[Dataset entries]
BEGIN

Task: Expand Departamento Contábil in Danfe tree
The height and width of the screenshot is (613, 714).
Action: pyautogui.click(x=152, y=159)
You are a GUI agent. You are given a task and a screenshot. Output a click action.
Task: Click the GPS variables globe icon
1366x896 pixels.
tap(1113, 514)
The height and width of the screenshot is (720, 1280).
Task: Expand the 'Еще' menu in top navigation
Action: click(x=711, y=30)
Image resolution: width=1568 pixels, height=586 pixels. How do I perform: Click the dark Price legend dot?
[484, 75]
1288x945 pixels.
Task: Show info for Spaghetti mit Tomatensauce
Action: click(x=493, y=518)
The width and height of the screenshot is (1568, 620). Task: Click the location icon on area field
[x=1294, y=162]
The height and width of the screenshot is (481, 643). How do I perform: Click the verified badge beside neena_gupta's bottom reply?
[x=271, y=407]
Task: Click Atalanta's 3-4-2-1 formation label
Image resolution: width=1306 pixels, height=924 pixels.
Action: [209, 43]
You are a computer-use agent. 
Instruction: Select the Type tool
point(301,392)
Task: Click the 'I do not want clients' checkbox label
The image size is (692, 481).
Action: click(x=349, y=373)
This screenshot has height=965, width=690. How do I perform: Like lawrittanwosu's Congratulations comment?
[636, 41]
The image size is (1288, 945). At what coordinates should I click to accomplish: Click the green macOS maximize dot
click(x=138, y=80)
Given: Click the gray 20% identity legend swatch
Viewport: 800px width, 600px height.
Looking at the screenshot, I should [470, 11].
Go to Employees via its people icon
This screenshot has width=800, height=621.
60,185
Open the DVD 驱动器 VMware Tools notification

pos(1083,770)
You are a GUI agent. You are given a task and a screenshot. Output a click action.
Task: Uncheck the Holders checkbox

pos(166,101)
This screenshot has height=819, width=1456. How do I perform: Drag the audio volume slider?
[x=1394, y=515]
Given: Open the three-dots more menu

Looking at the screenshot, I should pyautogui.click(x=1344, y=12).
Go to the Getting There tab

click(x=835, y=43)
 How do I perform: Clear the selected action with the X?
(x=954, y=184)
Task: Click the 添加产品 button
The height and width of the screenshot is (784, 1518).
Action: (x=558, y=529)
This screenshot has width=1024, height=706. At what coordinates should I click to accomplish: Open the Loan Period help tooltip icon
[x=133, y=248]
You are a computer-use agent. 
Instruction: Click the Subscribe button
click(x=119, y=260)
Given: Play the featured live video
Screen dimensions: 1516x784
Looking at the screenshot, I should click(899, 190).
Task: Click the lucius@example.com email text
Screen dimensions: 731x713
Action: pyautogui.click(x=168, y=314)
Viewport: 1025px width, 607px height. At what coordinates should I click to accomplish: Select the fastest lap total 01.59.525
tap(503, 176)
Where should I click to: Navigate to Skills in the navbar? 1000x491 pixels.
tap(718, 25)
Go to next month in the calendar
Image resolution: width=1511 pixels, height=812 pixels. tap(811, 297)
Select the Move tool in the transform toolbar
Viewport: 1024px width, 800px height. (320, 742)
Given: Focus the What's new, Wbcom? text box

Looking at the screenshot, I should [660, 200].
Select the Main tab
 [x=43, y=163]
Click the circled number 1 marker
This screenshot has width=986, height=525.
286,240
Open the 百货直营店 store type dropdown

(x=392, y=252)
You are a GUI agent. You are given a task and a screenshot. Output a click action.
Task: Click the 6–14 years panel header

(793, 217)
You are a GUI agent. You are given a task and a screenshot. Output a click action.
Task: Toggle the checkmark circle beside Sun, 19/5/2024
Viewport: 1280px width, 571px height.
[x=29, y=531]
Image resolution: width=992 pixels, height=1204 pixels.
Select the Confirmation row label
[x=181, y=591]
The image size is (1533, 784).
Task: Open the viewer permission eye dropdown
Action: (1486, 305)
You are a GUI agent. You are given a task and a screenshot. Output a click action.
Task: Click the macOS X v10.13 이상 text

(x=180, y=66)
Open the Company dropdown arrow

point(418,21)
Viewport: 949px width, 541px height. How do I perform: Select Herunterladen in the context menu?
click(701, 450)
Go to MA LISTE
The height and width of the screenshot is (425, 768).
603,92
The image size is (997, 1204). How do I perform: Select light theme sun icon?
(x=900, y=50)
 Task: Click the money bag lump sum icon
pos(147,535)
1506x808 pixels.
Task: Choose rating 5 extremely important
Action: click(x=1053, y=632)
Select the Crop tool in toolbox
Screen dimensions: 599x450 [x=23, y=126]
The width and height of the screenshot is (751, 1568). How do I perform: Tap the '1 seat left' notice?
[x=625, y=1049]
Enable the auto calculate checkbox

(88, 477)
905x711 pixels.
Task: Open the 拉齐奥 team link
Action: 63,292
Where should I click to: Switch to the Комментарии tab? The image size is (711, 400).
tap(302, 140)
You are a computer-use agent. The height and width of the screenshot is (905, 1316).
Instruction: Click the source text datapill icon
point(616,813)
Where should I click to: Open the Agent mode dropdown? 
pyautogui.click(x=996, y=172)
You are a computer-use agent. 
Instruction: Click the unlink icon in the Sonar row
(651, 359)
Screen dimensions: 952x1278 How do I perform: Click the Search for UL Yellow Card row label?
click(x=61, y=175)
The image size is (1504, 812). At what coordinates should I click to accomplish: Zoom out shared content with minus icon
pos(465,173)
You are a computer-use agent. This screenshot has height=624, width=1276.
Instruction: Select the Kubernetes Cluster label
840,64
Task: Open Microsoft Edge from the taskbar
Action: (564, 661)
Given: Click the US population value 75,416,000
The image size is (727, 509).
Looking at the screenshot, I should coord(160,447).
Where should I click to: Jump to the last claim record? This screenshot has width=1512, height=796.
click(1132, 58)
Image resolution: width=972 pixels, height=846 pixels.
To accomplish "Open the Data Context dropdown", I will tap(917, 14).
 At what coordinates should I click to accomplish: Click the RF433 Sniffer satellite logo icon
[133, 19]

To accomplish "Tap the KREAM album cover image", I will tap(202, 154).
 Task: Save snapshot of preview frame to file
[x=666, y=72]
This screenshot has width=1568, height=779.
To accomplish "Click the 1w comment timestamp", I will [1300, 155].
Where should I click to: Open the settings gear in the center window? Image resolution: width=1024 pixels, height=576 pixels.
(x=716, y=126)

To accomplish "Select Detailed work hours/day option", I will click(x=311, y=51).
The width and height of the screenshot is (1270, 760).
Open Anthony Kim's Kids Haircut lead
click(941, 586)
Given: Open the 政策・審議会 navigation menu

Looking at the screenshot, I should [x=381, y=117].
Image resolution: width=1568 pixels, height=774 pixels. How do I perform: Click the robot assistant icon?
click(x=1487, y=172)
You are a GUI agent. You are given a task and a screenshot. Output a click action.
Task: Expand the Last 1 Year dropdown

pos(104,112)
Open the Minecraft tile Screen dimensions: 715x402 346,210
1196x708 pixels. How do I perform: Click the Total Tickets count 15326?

END

[What is being asked] Exactly as shown, give every record again.

[Written response]
Task: Expand Departamento Contábil in Danfe tree
The height and width of the screenshot is (613, 714).
Action: pyautogui.click(x=152, y=159)
You are a GUI agent. You are given a task and a screenshot. Output a click action.
Task: Click the GPS variables globe icon
1366x896 pixels.
tap(1113, 514)
The height and width of the screenshot is (720, 1280).
Task: Expand the 'Еще' menu in top navigation
Action: click(x=711, y=30)
Image resolution: width=1568 pixels, height=586 pixels. How do I perform: Click the dark Price legend dot?
[484, 75]
1288x945 pixels.
Task: Show info for Spaghetti mit Tomatensauce
Action: click(x=493, y=518)
The width and height of the screenshot is (1568, 620). Task: Click the location icon on area field
[x=1294, y=162]
The height and width of the screenshot is (481, 643). How do I perform: Click the verified badge beside neena_gupta's bottom reply?
[x=271, y=407]
Task: Click Atalanta's 3-4-2-1 formation label
Image resolution: width=1306 pixels, height=924 pixels.
Action: [209, 43]
You are a computer-use agent. 
Instruction: Select the Type tool
point(301,392)
Task: Click the 'I do not want clients' checkbox label
The image size is (692, 481).
Action: click(x=349, y=373)
This screenshot has height=965, width=690. How do I perform: Like lawrittanwosu's Congratulations comment?
[636, 41]
The image size is (1288, 945). At what coordinates should I click to accomplish: Click the green macOS maximize dot
click(x=138, y=80)
Given: Click the gray 20% identity legend swatch
Viewport: 800px width, 600px height.
Looking at the screenshot, I should [470, 11].
Go to Employees via its people icon
This screenshot has width=800, height=621.
60,185
Open the DVD 驱动器 VMware Tools notification

pos(1083,770)
You are a GUI agent. You are given a task and a screenshot. Output a click action.
Task: Uncheck the Holders checkbox

pos(166,101)
This screenshot has height=819, width=1456. How do I perform: Drag the audio volume slider?
[x=1394, y=515]
Given: Open the three-dots more menu

Looking at the screenshot, I should pyautogui.click(x=1344, y=12).
Go to the Getting There tab

click(x=835, y=43)
 How do I perform: Clear the selected action with the X?
(x=954, y=184)
Task: Click the 添加产品 button
The height and width of the screenshot is (784, 1518).
Action: (x=558, y=529)
This screenshot has width=1024, height=706. At what coordinates should I click to accomplish: Open the Loan Period help tooltip icon
[x=133, y=248]
You are a computer-use agent. 
Instruction: Click the Subscribe button
click(x=119, y=260)
Given: Play the featured live video
Screen dimensions: 1516x784
Looking at the screenshot, I should click(899, 190).
Task: Click the lucius@example.com email text
Screen dimensions: 731x713
Action: pyautogui.click(x=168, y=314)
Viewport: 1025px width, 607px height. At what coordinates should I click to accomplish: Select the fastest lap total 01.59.525
tap(503, 176)
Where should I click to: Navigate to Skills in the navbar? 1000x491 pixels.
tap(718, 25)
Go to next month in the calendar
Image resolution: width=1511 pixels, height=812 pixels. tap(811, 297)
Select the Move tool in the transform toolbar
Viewport: 1024px width, 800px height. (320, 742)
Given: Focus the What's new, Wbcom? text box

Looking at the screenshot, I should [660, 200].
Select the Main tab
 [x=43, y=163]
Click the circled number 1 marker
This screenshot has width=986, height=525.
286,240
Open the 百货直营店 store type dropdown

(x=392, y=252)
You are a GUI agent. You are given a task and a screenshot. Output a click action.
Task: Click the 6–14 years panel header

(793, 217)
You are a GUI agent. You are given a task and a screenshot. Output a click action.
Task: Toggle the checkmark circle beside Sun, 19/5/2024
Viewport: 1280px width, 571px height.
[x=29, y=531]
Image resolution: width=992 pixels, height=1204 pixels.
Select the Confirmation row label
[x=181, y=591]
The image size is (1533, 784).
Task: Open the viewer permission eye dropdown
Action: (1486, 305)
You are a GUI agent. You are given a task and a screenshot. Output a click action.
Task: Click the macOS X v10.13 이상 text

(x=180, y=66)
Open the Company dropdown arrow

point(418,21)
Viewport: 949px width, 541px height. How do I perform: Select Herunterladen in the context menu?
click(701, 450)
Go to MA LISTE
The height and width of the screenshot is (425, 768).
603,92
The image size is (997, 1204). How do I perform: Select light theme sun icon?
(x=900, y=50)
 Task: Click the money bag lump sum icon
pos(147,535)
1506x808 pixels.
Task: Choose rating 5 extremely important
Action: click(x=1053, y=632)
Select the Crop tool in toolbox
Screen dimensions: 599x450 [x=23, y=126]
The width and height of the screenshot is (751, 1568). How do I perform: Tap the '1 seat left' notice?
[x=625, y=1049]
Enable the auto calculate checkbox

(88, 477)
905x711 pixels.
Task: Open the 拉齐奥 team link
Action: 63,292
Where should I click to: Switch to the Комментарии tab? The image size is (711, 400).
tap(302, 140)
You are a computer-use agent. The height and width of the screenshot is (905, 1316).
Instruction: Click the source text datapill icon
point(616,813)
Where should I click to: Open the Agent mode dropdown? 
pyautogui.click(x=996, y=172)
You are a computer-use agent. 
Instruction: Click the unlink icon in the Sonar row
(651, 359)
Screen dimensions: 952x1278 How do I perform: Click the Search for UL Yellow Card row label?
click(x=61, y=175)
The image size is (1504, 812). At what coordinates should I click to accomplish: Zoom out shared content with minus icon
pos(465,173)
You are a computer-use agent. This screenshot has height=624, width=1276.
Instruction: Select the Kubernetes Cluster label
840,64
Task: Open Microsoft Edge from the taskbar
Action: (564, 661)
Given: Click the US population value 75,416,000
The image size is (727, 509).
Looking at the screenshot, I should coord(160,447).
Where should I click to: Jump to the last claim record? This screenshot has width=1512, height=796.
click(1132, 58)
Image resolution: width=972 pixels, height=846 pixels.
To accomplish "Open the Data Context dropdown", I will tap(917, 14).
 At what coordinates should I click to accomplish: Click the RF433 Sniffer satellite logo icon
[133, 19]

To accomplish "Tap the KREAM album cover image", I will tap(202, 154).
 Task: Save snapshot of preview frame to file
[x=666, y=72]
This screenshot has width=1568, height=779.
To accomplish "Click the 1w comment timestamp", I will [1300, 155].
Where should I click to: Open the settings gear in the center window? Image resolution: width=1024 pixels, height=576 pixels.
(x=716, y=126)

To accomplish "Select Detailed work hours/day option", I will click(x=311, y=51).
The width and height of the screenshot is (1270, 760).
Open Anthony Kim's Kids Haircut lead
click(941, 586)
Given: Open the 政策・審議会 navigation menu

Looking at the screenshot, I should [x=381, y=117].
Image resolution: width=1568 pixels, height=774 pixels. How do I perform: Click the robot assistant icon?
click(x=1487, y=172)
You are a GUI agent. You are given a task and a screenshot. Output a click action.
Task: Expand the Last 1 Year dropdown

pos(104,112)
Open the Minecraft tile Screen dimensions: 715x402 346,210
1196x708 pixels. How do I perform: Click the Total Tickets count 15326?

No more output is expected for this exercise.